Essentially, my main topics were food, a friend's eating disorder, my own eating and health, and my romantic desires. Of course, "my" is a
fuzzy term -- I am sometimes being genuine, something inhabiting a character, and sometimes somewhere in between, a caricature of myself. I began by talking about the inherent "magic" powers of food, saying how one chip could ruin your life or one cookie meant nobody would ever love you again. As I explained these things, I began to eat the food. I then transitioned to talking about how I experienced feeling of guilt for not recognizing the signs of a disorder in my friend and also the nagging question if my own low body weight was a contributing factor to her disorder. Later on, I mentioned how she had told me that in the late stages of her anorexia, she was having difficulty getting out of bed. My next topic was a misrepresentation -- the letter from the doctor. The letter was indeed real and the doctor did think I had an eating disorder, but what I didn't speak of was the follow-up, in which doctors confirmed that I was totally okay and recommended that I not see this doctor anymore, and that she didn't know what she was talkng about. The various medical results were actually false positives. All the things I spoke about were influenced by the fact that I was binge-eating during the performance, which functioned as background action, or something that obscured my voice, or sometimes interrupting speech altogether, thus bringing in issues of eating as performance. Did my bingeing show that I was disordered? Or did it show that I was actually okay, and not anxious about food? How does eating in front of others effect their perceptions of you? Are acts of eating trying to "prove" something, especially for those suspected of having an eating disorder? I also darkened my face with bruise makeup to echo the topic of how appearance is used as a means of identitying the disordered.

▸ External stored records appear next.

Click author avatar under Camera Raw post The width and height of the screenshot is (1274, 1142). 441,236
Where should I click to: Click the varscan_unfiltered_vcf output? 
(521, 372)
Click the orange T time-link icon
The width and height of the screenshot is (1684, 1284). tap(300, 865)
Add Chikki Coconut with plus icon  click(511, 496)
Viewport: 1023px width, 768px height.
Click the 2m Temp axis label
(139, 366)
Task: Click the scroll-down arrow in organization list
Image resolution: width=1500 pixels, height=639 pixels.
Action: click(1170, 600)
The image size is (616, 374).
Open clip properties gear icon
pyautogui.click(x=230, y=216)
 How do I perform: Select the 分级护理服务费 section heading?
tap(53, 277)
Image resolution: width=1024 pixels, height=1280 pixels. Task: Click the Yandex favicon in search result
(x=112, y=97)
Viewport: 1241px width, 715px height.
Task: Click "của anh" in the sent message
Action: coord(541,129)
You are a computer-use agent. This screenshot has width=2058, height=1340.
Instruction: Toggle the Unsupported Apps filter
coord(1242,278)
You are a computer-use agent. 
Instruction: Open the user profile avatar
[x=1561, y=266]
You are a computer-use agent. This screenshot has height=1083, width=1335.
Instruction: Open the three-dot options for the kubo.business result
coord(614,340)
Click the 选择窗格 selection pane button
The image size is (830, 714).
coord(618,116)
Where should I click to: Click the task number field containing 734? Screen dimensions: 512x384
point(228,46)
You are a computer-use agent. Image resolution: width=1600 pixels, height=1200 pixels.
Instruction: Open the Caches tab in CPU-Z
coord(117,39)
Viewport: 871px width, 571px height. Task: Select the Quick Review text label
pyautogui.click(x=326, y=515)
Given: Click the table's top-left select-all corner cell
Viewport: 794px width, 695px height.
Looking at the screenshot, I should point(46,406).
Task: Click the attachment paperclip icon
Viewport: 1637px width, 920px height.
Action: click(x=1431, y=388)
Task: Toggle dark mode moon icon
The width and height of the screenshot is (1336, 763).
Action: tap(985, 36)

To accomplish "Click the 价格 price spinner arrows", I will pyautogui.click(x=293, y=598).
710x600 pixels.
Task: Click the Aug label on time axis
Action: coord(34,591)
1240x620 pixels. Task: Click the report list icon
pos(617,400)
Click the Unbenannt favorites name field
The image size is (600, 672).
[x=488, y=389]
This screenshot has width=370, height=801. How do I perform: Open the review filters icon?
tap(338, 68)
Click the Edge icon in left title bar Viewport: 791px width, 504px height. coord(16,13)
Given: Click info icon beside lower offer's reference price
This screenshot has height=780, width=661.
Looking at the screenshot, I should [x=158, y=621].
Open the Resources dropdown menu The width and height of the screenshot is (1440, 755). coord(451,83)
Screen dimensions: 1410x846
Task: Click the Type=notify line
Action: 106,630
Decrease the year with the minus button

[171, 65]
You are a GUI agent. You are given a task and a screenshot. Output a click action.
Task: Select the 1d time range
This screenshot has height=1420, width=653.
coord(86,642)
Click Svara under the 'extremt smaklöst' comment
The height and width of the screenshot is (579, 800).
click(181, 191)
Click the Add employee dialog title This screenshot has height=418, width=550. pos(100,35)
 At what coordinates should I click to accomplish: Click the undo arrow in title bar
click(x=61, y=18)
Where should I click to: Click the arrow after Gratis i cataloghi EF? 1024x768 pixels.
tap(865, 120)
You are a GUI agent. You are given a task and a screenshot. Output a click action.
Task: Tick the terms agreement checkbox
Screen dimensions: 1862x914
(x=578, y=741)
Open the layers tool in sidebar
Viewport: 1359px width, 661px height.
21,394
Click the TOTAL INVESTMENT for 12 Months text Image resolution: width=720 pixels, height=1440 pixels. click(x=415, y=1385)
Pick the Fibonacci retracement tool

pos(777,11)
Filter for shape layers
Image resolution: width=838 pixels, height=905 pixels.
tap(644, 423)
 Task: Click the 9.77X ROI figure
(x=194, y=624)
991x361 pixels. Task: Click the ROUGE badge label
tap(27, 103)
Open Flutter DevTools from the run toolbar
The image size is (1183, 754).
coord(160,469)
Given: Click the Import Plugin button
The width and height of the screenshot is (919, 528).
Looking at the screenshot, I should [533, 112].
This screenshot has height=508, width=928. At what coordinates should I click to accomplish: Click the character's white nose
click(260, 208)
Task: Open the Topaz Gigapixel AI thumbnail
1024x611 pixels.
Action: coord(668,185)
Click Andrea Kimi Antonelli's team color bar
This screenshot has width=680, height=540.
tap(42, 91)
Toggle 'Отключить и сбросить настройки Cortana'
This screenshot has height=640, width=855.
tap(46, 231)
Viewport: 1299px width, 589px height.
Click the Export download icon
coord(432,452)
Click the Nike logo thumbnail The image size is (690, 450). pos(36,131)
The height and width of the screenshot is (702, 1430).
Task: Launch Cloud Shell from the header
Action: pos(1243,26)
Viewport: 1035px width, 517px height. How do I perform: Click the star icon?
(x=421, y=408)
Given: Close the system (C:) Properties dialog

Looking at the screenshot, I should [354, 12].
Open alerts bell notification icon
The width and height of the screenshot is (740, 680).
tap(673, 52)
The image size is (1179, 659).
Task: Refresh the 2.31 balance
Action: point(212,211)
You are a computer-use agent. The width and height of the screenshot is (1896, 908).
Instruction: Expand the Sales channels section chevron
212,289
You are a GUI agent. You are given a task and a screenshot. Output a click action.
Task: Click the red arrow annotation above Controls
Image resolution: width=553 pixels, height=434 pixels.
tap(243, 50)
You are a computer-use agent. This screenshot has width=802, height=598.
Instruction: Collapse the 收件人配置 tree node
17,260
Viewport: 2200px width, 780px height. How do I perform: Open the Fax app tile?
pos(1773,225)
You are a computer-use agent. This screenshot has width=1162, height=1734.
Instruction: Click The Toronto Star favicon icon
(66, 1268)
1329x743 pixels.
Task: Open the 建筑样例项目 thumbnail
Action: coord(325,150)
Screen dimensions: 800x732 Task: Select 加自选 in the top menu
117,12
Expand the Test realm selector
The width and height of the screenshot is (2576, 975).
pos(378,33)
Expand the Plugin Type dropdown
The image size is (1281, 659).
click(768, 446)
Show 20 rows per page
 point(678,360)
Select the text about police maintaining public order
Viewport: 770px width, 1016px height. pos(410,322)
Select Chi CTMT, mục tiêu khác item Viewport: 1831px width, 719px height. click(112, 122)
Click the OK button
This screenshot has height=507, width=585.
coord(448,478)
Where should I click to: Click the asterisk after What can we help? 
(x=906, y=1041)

The eating disorder and food talk was juxtaposed with discussions of my romantic life, which very much hinged on the magical realism themes. I discussed how a guy had taken a bite of me and I was now missing my finger, among other body parts, but that I liked the idea of providing a sustenance for another. The next time I spoke about my romantic life/neediness, I said how I didn't need or want anything from a romantic partner and that I was so small, I could fit into any relationship, from hook-up to dating. I said the only thing I needed was somebody to keep me warm, something I couldn't do on my own. Then I went back to my friend's statement about not being able to get out of bed, and said I wished somebody would help me walk and carry me. I end it by saying that I am the Christmas Ham -- feeding people, being a pig, and craving attention.
Set design played an important role in the work. The combination of red lights, Christmas lights, and fire was meant to evoke a strangely festive yet sinister atmosphere.
Another important aspect was the ambiguity of my event. It was advertised as a play, with no mention of Radical Media, but it was also clear that this was not a normal, official production. People kept asking me what it was, and I gave away little.